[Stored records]
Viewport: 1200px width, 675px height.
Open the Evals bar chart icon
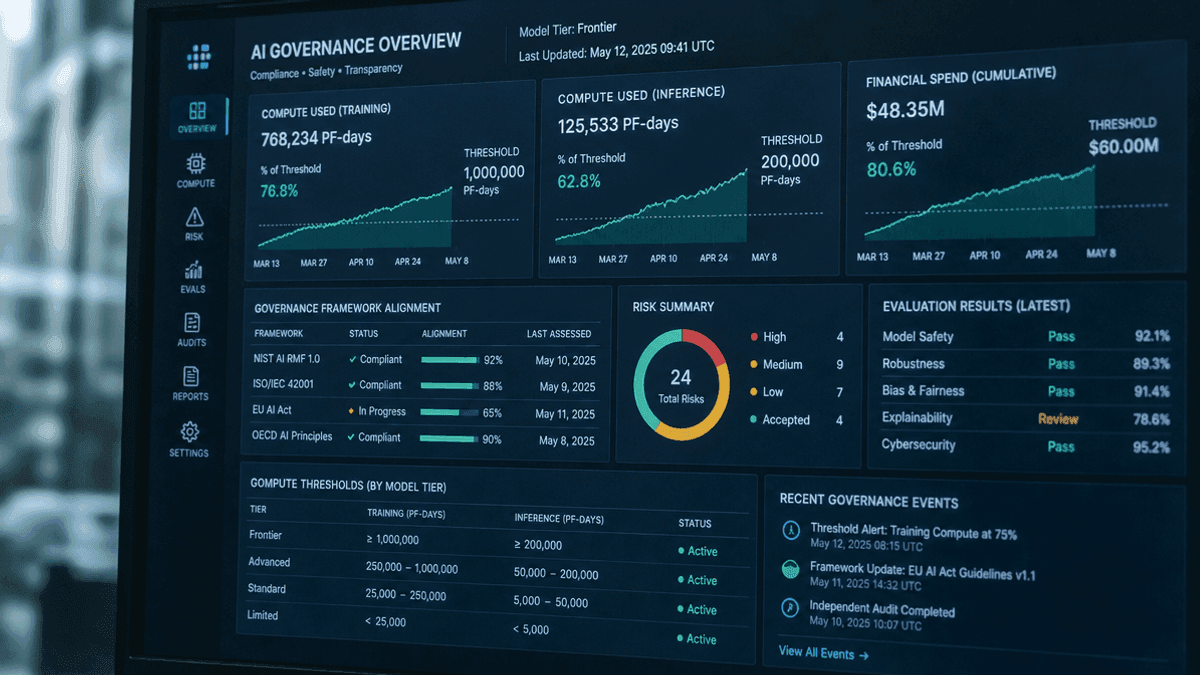[x=194, y=270]
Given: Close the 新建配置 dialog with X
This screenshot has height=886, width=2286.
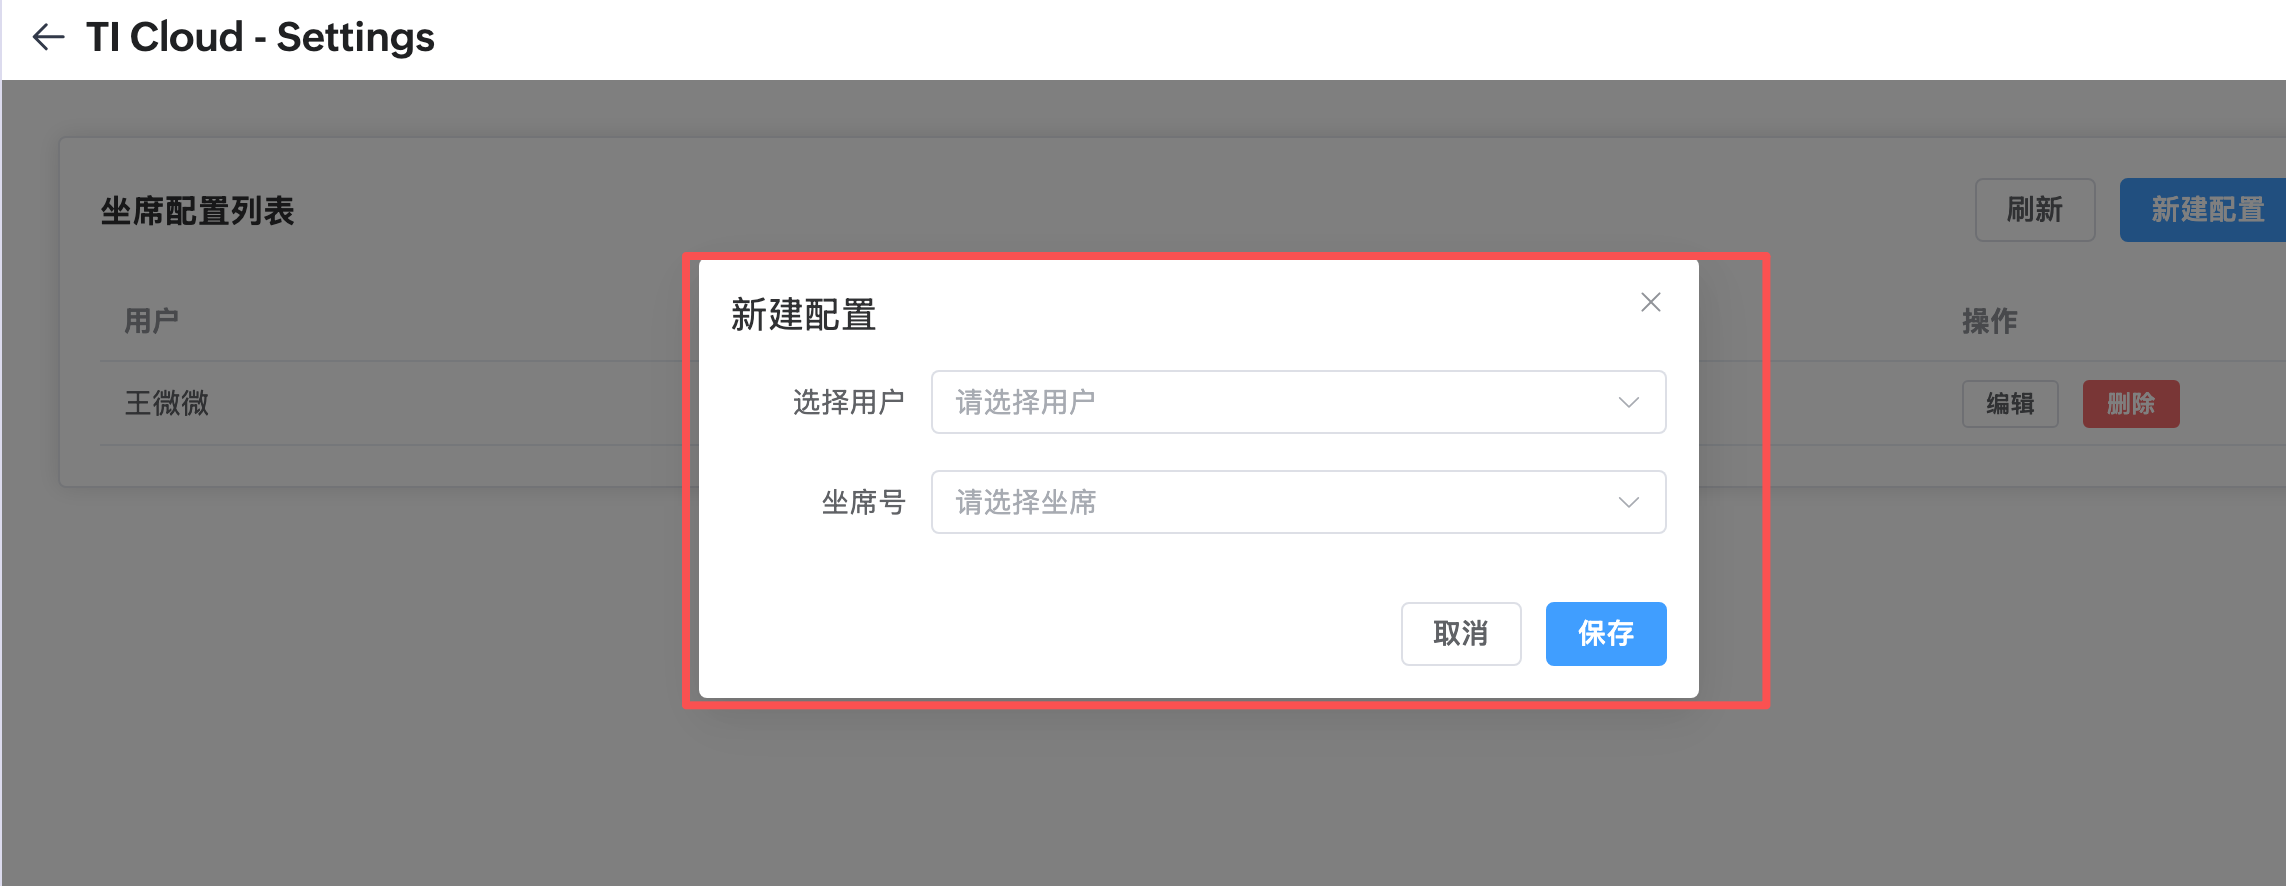Looking at the screenshot, I should pyautogui.click(x=1650, y=302).
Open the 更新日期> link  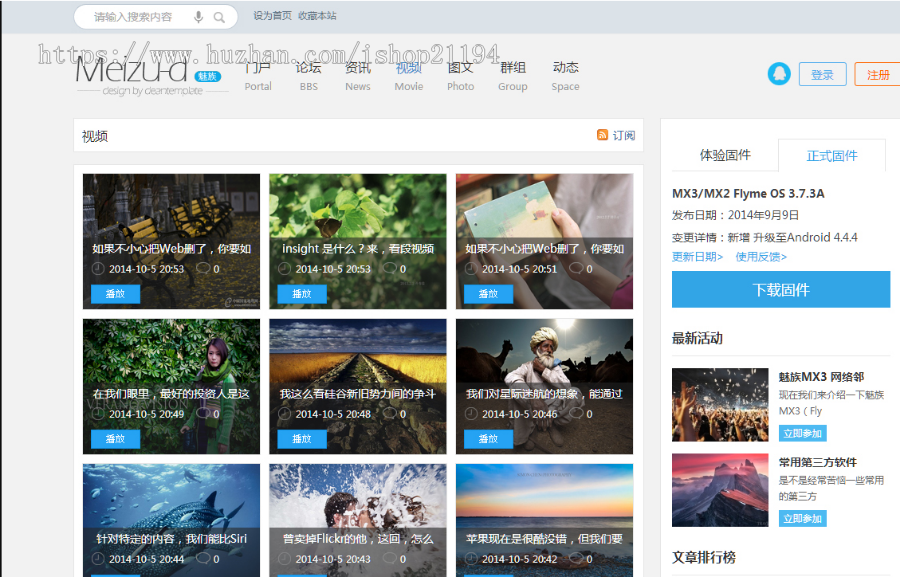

● **PROBLEM**
Take the entries above and set them down exactly, minus the pictures.

● **EXERCISE ANSWER**
Viewport: 1200px width, 675px height.
Open the Evals bar chart icon
[x=194, y=270]
Given: Close the 新建配置 dialog with X
This screenshot has height=886, width=2286.
Looking at the screenshot, I should pyautogui.click(x=1650, y=302).
Open the 更新日期> link  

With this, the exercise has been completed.